The clinical high-risk state for psychosis (CHR) is associated with alterations in grey matter volume (GMV) in various regions such as the hippocampus (Vissink et al. BP:GOS 2022; 2(2) 147-152). Within the scope of the North American Prodrome Longitudinal Study (NAPLS-2; Cannon et al. AM J Psychiatry 2016; 173(10), 980-988), a publicly available risk calculator based on clinical variables was developed to assess the likelihood of individuals to transition to psychosis within a 2-year period.

In the current study, we aim to examine the association between GMV and NAPLS-2 risk scores calculated for individuals with CHR and recent-onset depression (ROD), taking a transdiagnostic approach on the transition to psychosis.

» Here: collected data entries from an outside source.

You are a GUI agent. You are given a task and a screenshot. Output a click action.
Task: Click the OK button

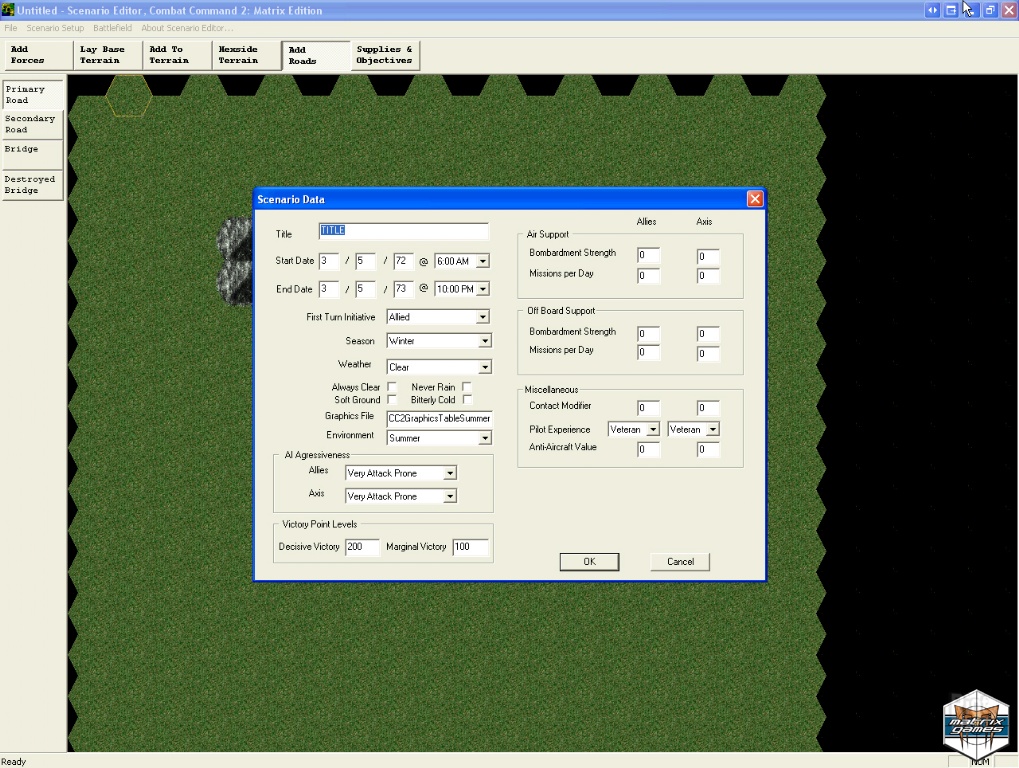click(589, 562)
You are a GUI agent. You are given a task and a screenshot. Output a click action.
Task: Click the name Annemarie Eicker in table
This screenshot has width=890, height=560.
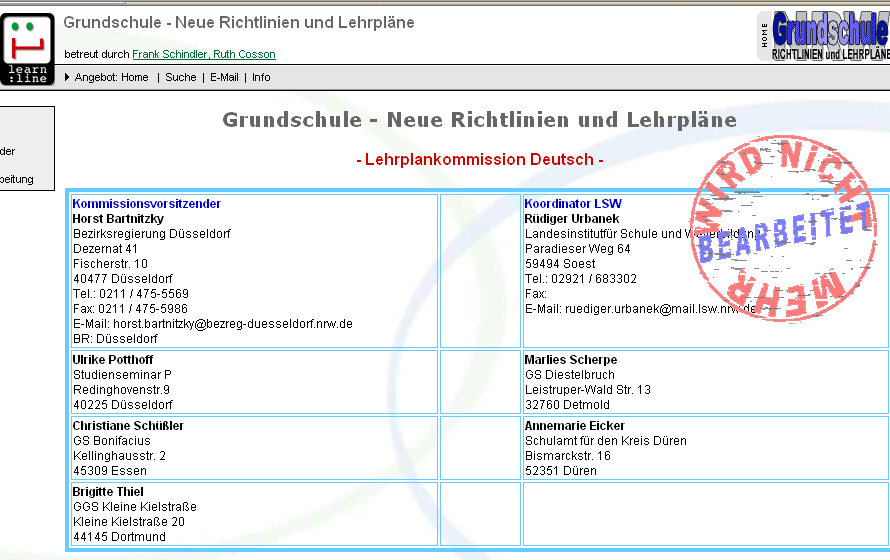click(574, 426)
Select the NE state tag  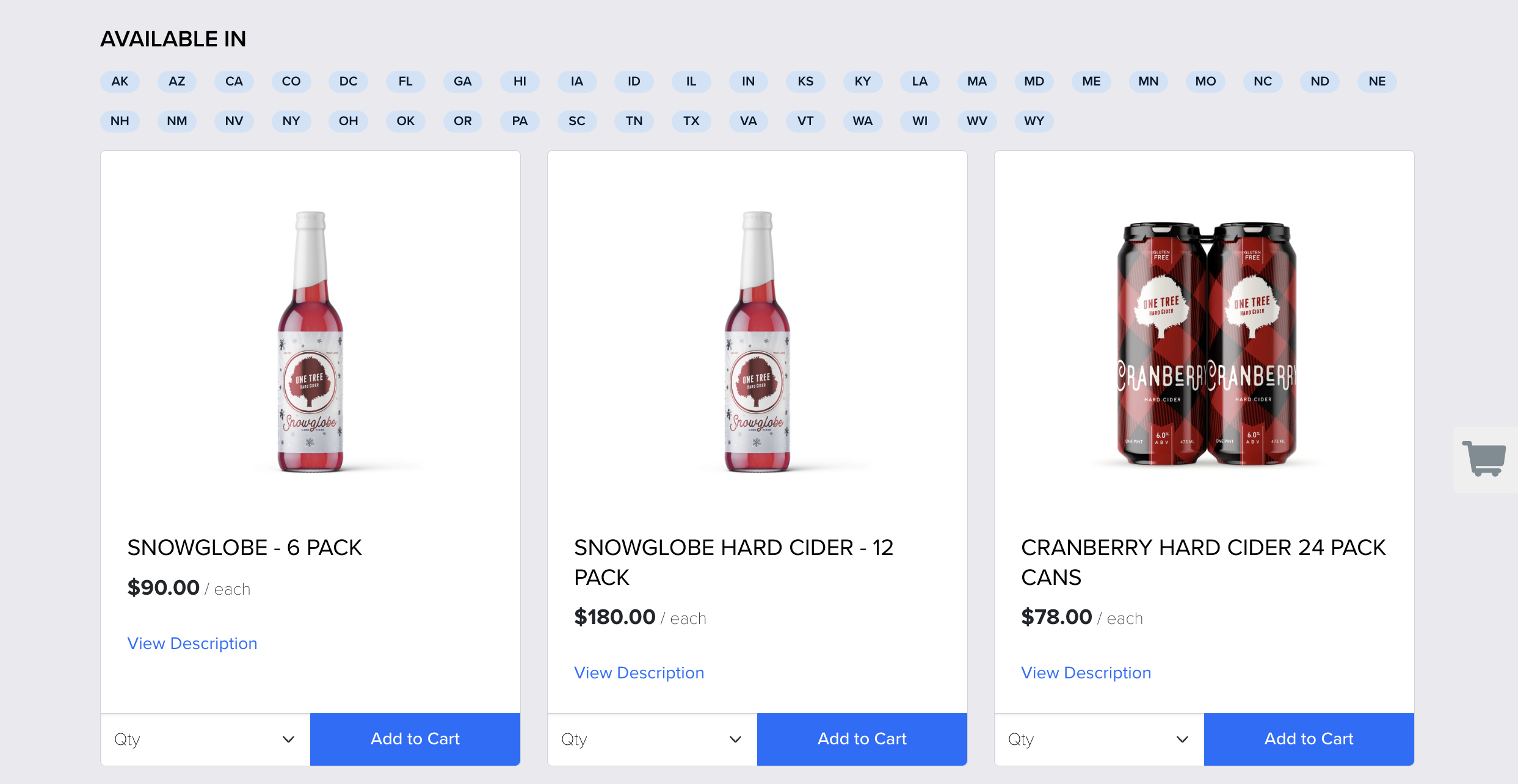(1377, 82)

The sample consisted of 315 CHR (M = 23.85, SD = ± 5.64; female: 164) and 295 ROD (M = 25.11, SD = ± 6.21; female: 144) patients from the multi-site Personalised Prognostic Tools for Early Psychosis Management (PRONIA) Study (Koutsouleris et al. JAMA Psychiatry 2018; 57(11), 1156-1172). Risk scores were calculated using the six clinical and neurocognitive variables included in the NAPLS-2 risk calculator that were significant for predicting psychosis. Further, we derived smoothed GMV maps from T1-weighted structural magnetic resonance imaging using a full width at half maximum kernel size of 8 mm. We employed a multiple regression design in SPM12 to examine associations between risk scores and GMV. On the whole-brain level, we calculated permutation-based threshold-free cluster enhancement (TFCE) contrasts using the TFCE toolbox. Additionally, we calculated t-contrasts within a region-of-interest (ROI) analysis encompassing the hippocampus. All results were thresholded at p < 0.05 with family wise error correction to address multiple comparisons.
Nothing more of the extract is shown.